*DATA FOR THE TASK:*

** START **

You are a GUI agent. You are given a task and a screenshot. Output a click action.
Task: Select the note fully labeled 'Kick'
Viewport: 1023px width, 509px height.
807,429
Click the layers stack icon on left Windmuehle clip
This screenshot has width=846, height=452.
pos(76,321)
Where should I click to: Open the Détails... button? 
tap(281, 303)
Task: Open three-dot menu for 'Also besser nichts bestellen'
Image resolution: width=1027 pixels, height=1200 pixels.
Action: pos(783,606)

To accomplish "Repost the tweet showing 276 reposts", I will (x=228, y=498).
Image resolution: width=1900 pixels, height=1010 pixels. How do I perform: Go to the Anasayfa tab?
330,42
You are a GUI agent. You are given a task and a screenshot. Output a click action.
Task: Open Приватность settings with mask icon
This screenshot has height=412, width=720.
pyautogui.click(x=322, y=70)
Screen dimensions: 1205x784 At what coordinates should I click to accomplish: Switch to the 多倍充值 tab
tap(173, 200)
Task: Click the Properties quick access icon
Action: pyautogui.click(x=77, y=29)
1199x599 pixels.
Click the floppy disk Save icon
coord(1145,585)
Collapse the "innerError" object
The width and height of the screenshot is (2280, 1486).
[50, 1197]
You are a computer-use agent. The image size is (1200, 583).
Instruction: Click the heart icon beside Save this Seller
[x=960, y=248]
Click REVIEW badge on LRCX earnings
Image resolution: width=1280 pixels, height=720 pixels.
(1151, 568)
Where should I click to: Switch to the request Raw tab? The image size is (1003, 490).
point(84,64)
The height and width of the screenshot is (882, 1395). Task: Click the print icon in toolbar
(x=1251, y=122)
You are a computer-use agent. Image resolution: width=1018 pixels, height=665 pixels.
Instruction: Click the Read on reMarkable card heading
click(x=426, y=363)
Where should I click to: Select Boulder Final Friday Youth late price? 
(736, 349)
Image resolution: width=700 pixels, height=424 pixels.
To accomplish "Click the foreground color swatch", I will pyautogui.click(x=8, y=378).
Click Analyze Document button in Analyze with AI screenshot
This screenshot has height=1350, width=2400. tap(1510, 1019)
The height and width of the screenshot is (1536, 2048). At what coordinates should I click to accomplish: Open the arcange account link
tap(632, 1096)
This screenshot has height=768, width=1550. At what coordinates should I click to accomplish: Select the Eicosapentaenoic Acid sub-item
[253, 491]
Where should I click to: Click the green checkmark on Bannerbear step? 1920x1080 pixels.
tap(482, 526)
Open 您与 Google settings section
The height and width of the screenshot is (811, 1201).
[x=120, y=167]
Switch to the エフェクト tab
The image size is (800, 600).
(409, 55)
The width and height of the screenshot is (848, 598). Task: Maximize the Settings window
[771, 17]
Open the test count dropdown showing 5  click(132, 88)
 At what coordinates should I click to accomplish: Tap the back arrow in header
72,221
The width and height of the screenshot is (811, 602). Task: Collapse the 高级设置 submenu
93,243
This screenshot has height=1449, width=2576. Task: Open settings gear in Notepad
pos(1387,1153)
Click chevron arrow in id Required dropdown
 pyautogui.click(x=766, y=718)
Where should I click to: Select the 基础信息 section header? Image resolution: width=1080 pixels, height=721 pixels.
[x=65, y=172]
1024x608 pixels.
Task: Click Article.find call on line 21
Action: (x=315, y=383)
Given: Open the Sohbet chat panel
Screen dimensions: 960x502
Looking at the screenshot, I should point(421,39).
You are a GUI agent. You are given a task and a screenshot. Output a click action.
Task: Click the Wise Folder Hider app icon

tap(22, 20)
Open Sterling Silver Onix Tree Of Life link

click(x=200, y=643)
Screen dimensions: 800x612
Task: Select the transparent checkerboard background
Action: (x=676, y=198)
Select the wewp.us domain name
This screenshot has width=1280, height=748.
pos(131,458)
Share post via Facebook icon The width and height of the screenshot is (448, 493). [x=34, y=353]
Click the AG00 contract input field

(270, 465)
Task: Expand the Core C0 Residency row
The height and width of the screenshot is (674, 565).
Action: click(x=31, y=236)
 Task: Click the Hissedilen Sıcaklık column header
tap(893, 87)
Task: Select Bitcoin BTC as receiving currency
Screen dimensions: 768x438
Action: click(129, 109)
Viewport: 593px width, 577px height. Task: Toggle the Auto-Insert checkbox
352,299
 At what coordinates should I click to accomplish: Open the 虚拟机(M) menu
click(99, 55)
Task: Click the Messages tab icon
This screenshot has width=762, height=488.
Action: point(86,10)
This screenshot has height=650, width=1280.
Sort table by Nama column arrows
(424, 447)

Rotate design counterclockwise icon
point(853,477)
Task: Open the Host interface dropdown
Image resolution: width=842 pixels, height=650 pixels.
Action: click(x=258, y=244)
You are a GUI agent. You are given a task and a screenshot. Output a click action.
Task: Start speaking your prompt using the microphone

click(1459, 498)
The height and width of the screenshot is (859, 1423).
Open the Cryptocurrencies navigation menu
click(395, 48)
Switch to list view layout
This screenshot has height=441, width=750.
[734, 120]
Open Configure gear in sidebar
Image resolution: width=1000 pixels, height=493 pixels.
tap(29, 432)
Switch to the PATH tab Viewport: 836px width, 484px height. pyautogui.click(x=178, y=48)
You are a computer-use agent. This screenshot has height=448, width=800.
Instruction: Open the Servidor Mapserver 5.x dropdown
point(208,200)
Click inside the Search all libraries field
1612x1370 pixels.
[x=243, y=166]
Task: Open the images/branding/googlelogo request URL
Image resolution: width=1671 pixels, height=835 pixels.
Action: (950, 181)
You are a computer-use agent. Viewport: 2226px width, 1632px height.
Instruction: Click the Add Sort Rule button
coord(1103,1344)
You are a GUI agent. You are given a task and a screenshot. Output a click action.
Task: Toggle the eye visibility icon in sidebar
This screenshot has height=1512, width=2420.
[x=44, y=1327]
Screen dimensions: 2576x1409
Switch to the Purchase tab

** END **

*AIM OF THE TASK:*
Rewrite every row above, replacing "computer-use agent" with "screen-control assistant" and keeping everything else the same.

*SOLUTION TO THE EXERCISE:*
You are a GUI agent. You are given a task and a screenshot. Output a click action.
Task: Select the note fully labeled 'Kick'
Viewport: 1023px width, 509px height.
807,429
Click the layers stack icon on left Windmuehle clip
This screenshot has width=846, height=452.
pos(76,321)
Where should I click to: Open the Détails... button? 
tap(281, 303)
Task: Open three-dot menu for 'Also besser nichts bestellen'
Image resolution: width=1027 pixels, height=1200 pixels.
Action: pos(783,606)

To accomplish "Repost the tweet showing 276 reposts", I will (x=228, y=498).
Image resolution: width=1900 pixels, height=1010 pixels. How do I perform: Go to the Anasayfa tab?
330,42
You are a GUI agent. You are given a task and a screenshot. Output a click action.
Task: Open Приватность settings with mask icon
This screenshot has height=412, width=720.
pyautogui.click(x=322, y=70)
Screen dimensions: 1205x784 At what coordinates should I click to accomplish: Switch to the 多倍充值 tab
tap(173, 200)
Task: Click the Properties quick access icon
Action: pyautogui.click(x=77, y=29)
1199x599 pixels.
Click the floppy disk Save icon
coord(1145,585)
Collapse the "innerError" object
The width and height of the screenshot is (2280, 1486).
[50, 1197]
You are a screen-control assistant. The image size is (1200, 583).
Instruction: Click the heart icon beside Save this Seller
[x=960, y=248]
Click REVIEW badge on LRCX earnings
Image resolution: width=1280 pixels, height=720 pixels.
(1151, 568)
Where should I click to: Switch to the request Raw tab? The image size is (1003, 490).
point(84,64)
The height and width of the screenshot is (882, 1395). Task: Click the print icon in toolbar
(x=1251, y=122)
You are a screen-control assistant. Image resolution: width=1018 pixels, height=665 pixels.
Instruction: Click the Read on reMarkable card heading
click(x=426, y=363)
Where should I click to: Select Boulder Final Friday Youth late price? 
(736, 349)
Image resolution: width=700 pixels, height=424 pixels.
To accomplish "Click the foreground color swatch", I will pyautogui.click(x=8, y=378).
Click Analyze Document button in Analyze with AI screenshot
This screenshot has height=1350, width=2400. tap(1510, 1019)
The height and width of the screenshot is (1536, 2048). At what coordinates should I click to accomplish: Open the arcange account link
tap(632, 1096)
This screenshot has height=768, width=1550. At what coordinates should I click to accomplish: Select the Eicosapentaenoic Acid sub-item
[253, 491]
Where should I click to: Click the green checkmark on Bannerbear step? 1920x1080 pixels.
tap(482, 526)
Open 您与 Google settings section
The height and width of the screenshot is (811, 1201).
[x=120, y=167]
Switch to the エフェクト tab
The image size is (800, 600).
(409, 55)
The width and height of the screenshot is (848, 598). Task: Maximize the Settings window
[771, 17]
Open the test count dropdown showing 5  click(132, 88)
 At what coordinates should I click to accomplish: Tap the back arrow in header
72,221
The width and height of the screenshot is (811, 602). Task: Collapse the 高级设置 submenu
93,243
This screenshot has height=1449, width=2576. Task: Open settings gear in Notepad
pos(1387,1153)
Click chevron arrow in id Required dropdown
 pyautogui.click(x=766, y=718)
Where should I click to: Select the 基础信息 section header? Image resolution: width=1080 pixels, height=721 pixels.
[x=65, y=172]
1024x608 pixels.
Task: Click Article.find call on line 21
Action: (x=315, y=383)
Given: Open the Sohbet chat panel
Screen dimensions: 960x502
Looking at the screenshot, I should point(421,39).
You are a GUI agent. You are given a task and a screenshot. Output a click action.
Task: Click the Wise Folder Hider app icon

tap(22, 20)
Open Sterling Silver Onix Tree Of Life link

click(x=200, y=643)
Screen dimensions: 800x612
Task: Select the transparent checkerboard background
Action: (x=676, y=198)
Select the wewp.us domain name
This screenshot has width=1280, height=748.
pos(131,458)
Share post via Facebook icon The width and height of the screenshot is (448, 493). [x=34, y=353]
Click the AG00 contract input field

(270, 465)
Task: Expand the Core C0 Residency row
The height and width of the screenshot is (674, 565).
Action: click(x=31, y=236)
 Task: Click the Hissedilen Sıcaklık column header
tap(893, 87)
Task: Select Bitcoin BTC as receiving currency
Screen dimensions: 768x438
Action: click(129, 109)
Viewport: 593px width, 577px height. Task: Toggle the Auto-Insert checkbox
352,299
 At what coordinates should I click to accomplish: Open the 虚拟机(M) menu
click(99, 55)
Task: Click the Messages tab icon
This screenshot has width=762, height=488.
Action: point(86,10)
This screenshot has height=650, width=1280.
Sort table by Nama column arrows
(424, 447)

Rotate design counterclockwise icon
point(853,477)
Task: Open the Host interface dropdown
Image resolution: width=842 pixels, height=650 pixels.
Action: click(x=258, y=244)
You are a GUI agent. You are given a task and a screenshot. Output a click action.
Task: Start speaking your prompt using the microphone

click(1459, 498)
The height and width of the screenshot is (859, 1423).
Open the Cryptocurrencies navigation menu
click(395, 48)
Switch to list view layout
This screenshot has height=441, width=750.
[734, 120]
Open Configure gear in sidebar
Image resolution: width=1000 pixels, height=493 pixels.
tap(29, 432)
Switch to the PATH tab Viewport: 836px width, 484px height. pyautogui.click(x=178, y=48)
You are a screen-control assistant. This screenshot has height=448, width=800.
Instruction: Open the Servidor Mapserver 5.x dropdown
point(208,200)
Click inside the Search all libraries field
1612x1370 pixels.
[x=243, y=166]
Task: Open the images/branding/googlelogo request URL
Image resolution: width=1671 pixels, height=835 pixels.
Action: (950, 181)
You are a screen-control assistant. Viewport: 2226px width, 1632px height.
Instruction: Click the Add Sort Rule button
coord(1103,1344)
You are a GUI agent. You are given a task and a screenshot. Output a click action.
Task: Toggle the eye visibility icon in sidebar
This screenshot has height=1512, width=2420.
[x=44, y=1327]
Screen dimensions: 2576x1409
Switch to the Purchase tab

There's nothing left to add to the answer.